My thumb hovers over send.
I look at Chloe’s face, peaceful in artificial sleep, and then back at the phone.
Send it. Just fucking send it.
But the bet crashes down on me like a physical weight. The stupid, awful, grotesque bet that I can’t escape. That I can’t win without destroying her, and can’t lose without coughing up money I don’t have. It’s a constant millstone around my neck.
To ask for her help now—her genuine, compassionate help—while that lie festers between us would be beyond manipulation. It would be evil. It would be using her goodness, her competence, and hercarewhile actively deceiving her about the most fundamental thing.
And even if the bet didn’t exist, there’s the older fear. The deeper one.
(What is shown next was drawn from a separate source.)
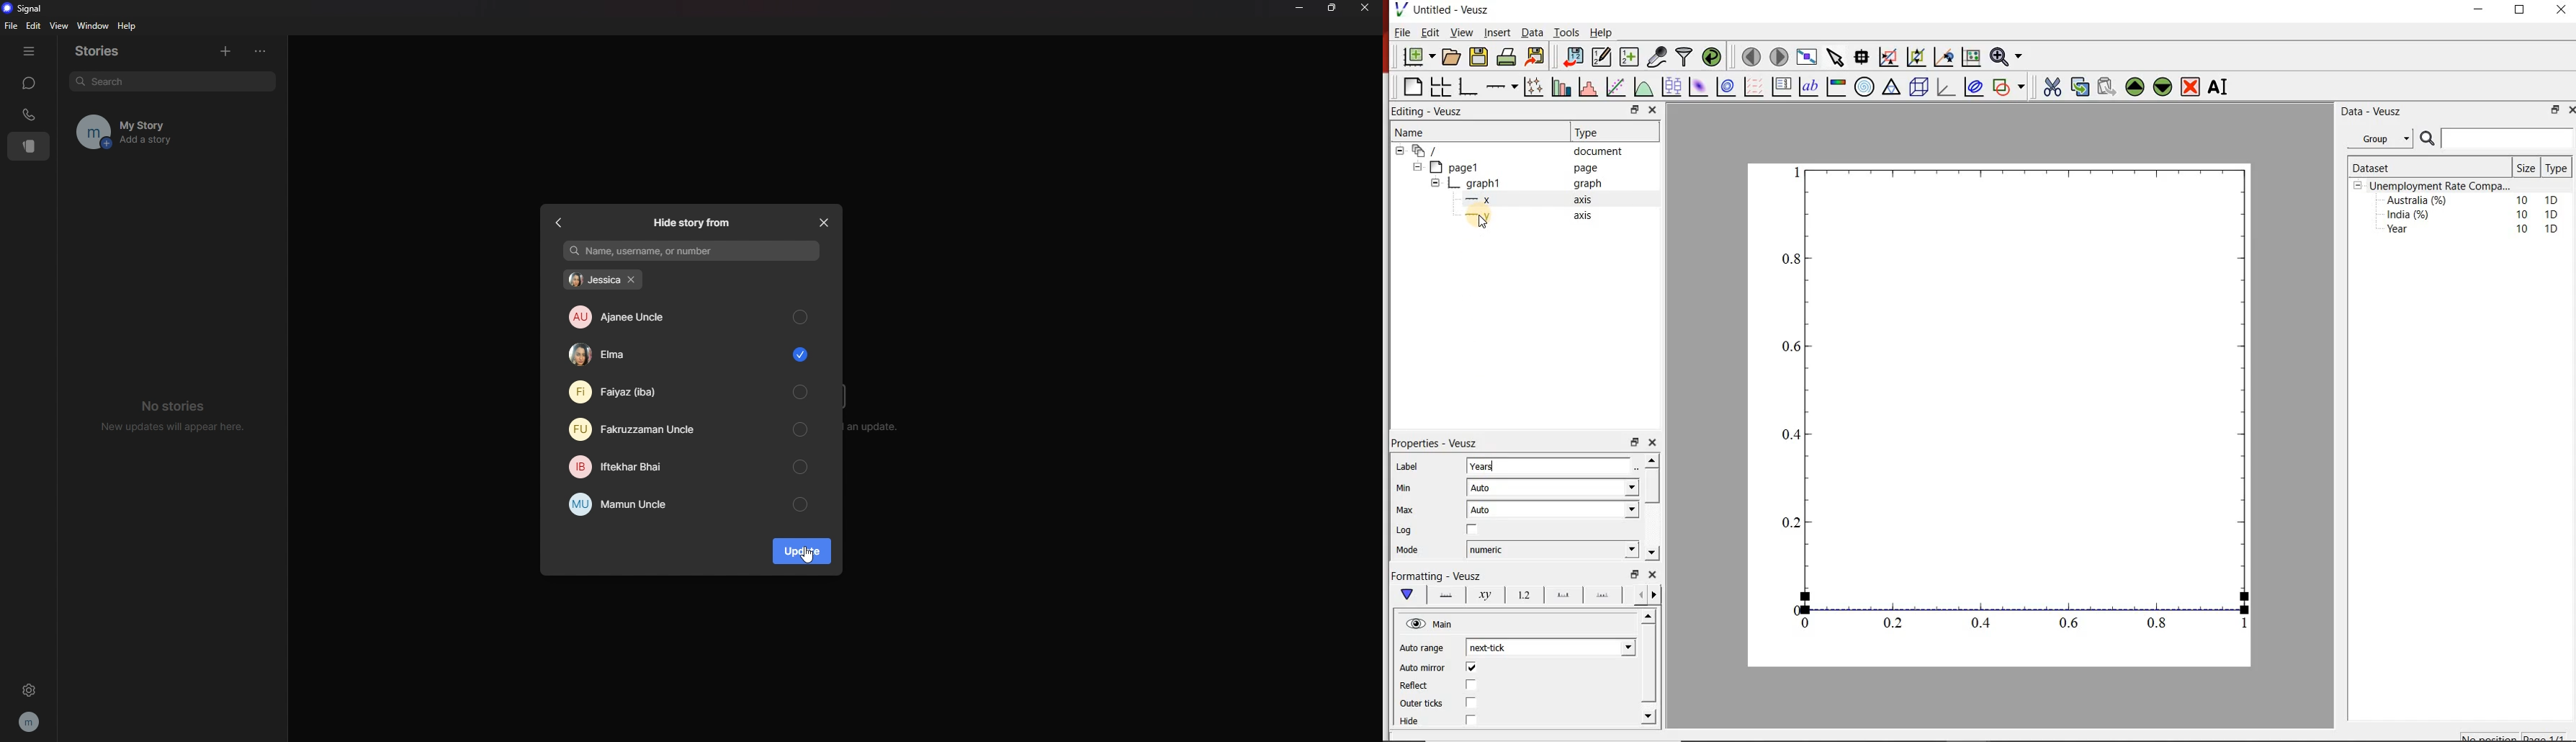 Image resolution: width=2576 pixels, height=756 pixels. What do you see at coordinates (1399, 151) in the screenshot?
I see `collapse` at bounding box center [1399, 151].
The one that’s been carved into my bones since I was old enough to understand that Chloe’s needs would always eclipse mine. The knowledge that I don’t deserve help and can’t ask for it, because there’s always someone who needs it more.
Who needs me.
I look at my parents, these hollow shadows of the people who raised me. They’re drowning in their own fear, barely keeping their heads above water. To send that text is to admit I’m drowning too. To admit I need rescuing. To become one more problem in a family that’s already buckling under too many of them.
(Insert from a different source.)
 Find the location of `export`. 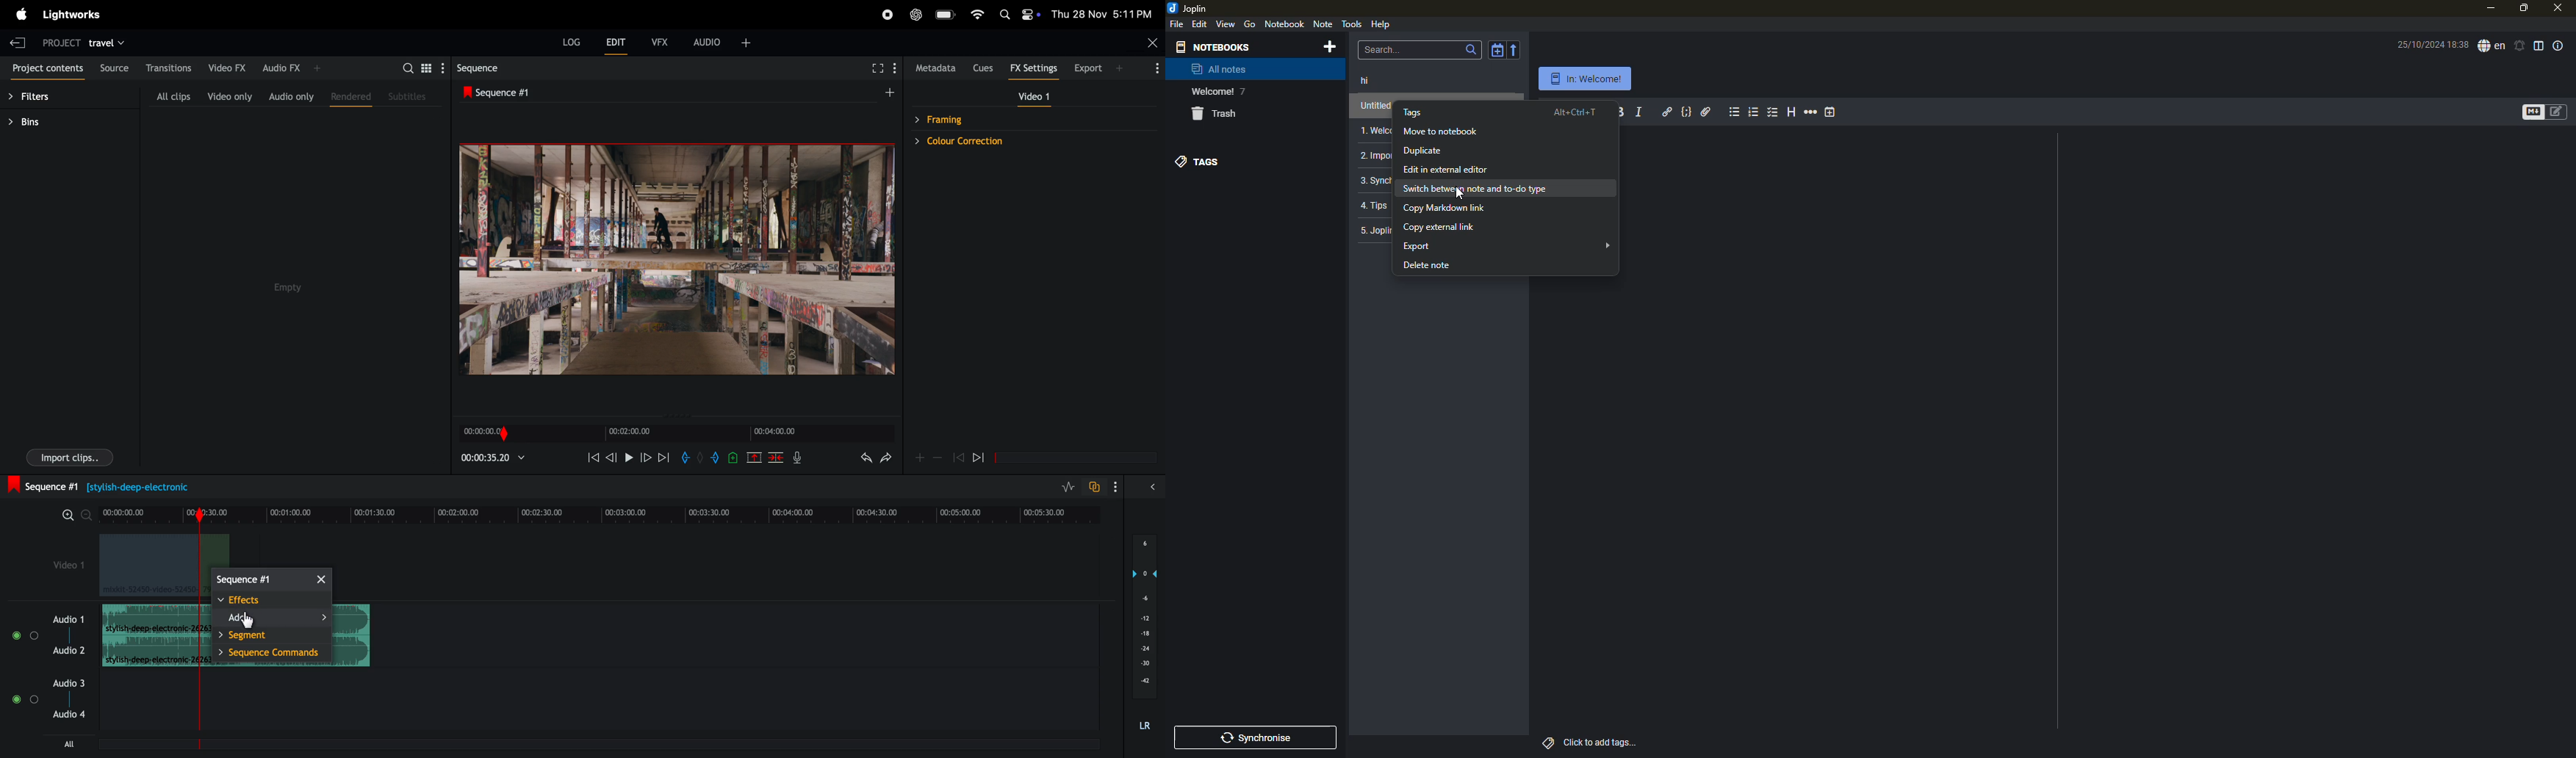

export is located at coordinates (1094, 68).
The easy kid doesn’t need help.
The easy kid handles his shit.
The easy kid makes jokes and brings coffee and holds everyone else together…
…while he falls apart in private, where it doesn’t cost anyone anything.
I’m trapped between the only two rules I’ve ever lived by—don’t be a burden and don’t be a bastard—so I do the only thingI can live with, even though I’m not sure if I can actually live with it. I hold down the backspace key and watch the words disappear.
I need you
I need yo
I need y
I need
I nee
I ne
I n
I
Letter by letter, my lifeline dissolves, before she can know I almost broke, almost asked, almost chose her over my fear. And, safely back inside the walls of my pain—my prison—I put the phone back into my pocket, take a deep breath, and let the familiar mask slide back into place.
The easy smile.
The steady presence.
The son who needs nothing because everyone else needs everything.
“She’s going to be OK,” I say to no one in particular, to everyone, to myself. “She always is.”
Dad’s hand finds my shoulder, squeezes once. “Thanks for being here, Maine,” he says.
Mom reaches over and takes my hand, her fingers ice-cold despite the pretzel bag still clutched in her other hand. And, sitting here, surrounded by the three people I love most in the world, I have never felt more completely, devastatingly alone.
My phone buzzes in my pocket, and for one wild, desperate second I think maybe it’s her. Maybe she somehow felt it, that almost-text, that desperate need I couldn’t voice. Or maybe the universe or God or whatever the hell exists out there put up the bat signal, a capital M in the sky that told her I need help.
But it’s just Mike, asking if I’m coming to tomorrow’s practice.